■ Short problem ■
Reproduce the following listing line for line, with no changes.

■ Exercise material ■
== == ==

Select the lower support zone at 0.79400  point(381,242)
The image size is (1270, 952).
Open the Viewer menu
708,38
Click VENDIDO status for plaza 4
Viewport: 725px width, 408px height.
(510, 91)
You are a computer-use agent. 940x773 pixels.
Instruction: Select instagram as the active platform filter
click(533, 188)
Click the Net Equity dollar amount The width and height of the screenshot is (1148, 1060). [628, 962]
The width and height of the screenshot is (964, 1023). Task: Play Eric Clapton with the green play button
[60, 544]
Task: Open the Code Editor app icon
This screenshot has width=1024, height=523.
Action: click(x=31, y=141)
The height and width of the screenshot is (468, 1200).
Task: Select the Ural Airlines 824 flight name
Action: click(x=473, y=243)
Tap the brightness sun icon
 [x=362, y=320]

== == ==

■ Final result ■
Select the lower support zone at 0.79400  point(381,242)
The image size is (1270, 952).
Open the Viewer menu
708,38
Click VENDIDO status for plaza 4
Viewport: 725px width, 408px height.
(510, 91)
You are a computer-use agent. 940x773 pixels.
Instruction: Select instagram as the active platform filter
click(533, 188)
Click the Net Equity dollar amount The width and height of the screenshot is (1148, 1060). [628, 962]
The width and height of the screenshot is (964, 1023). Task: Play Eric Clapton with the green play button
[60, 544]
Task: Open the Code Editor app icon
This screenshot has width=1024, height=523.
Action: click(x=31, y=141)
The height and width of the screenshot is (468, 1200).
Task: Select the Ural Airlines 824 flight name
Action: click(x=473, y=243)
Tap the brightness sun icon
 [x=362, y=320]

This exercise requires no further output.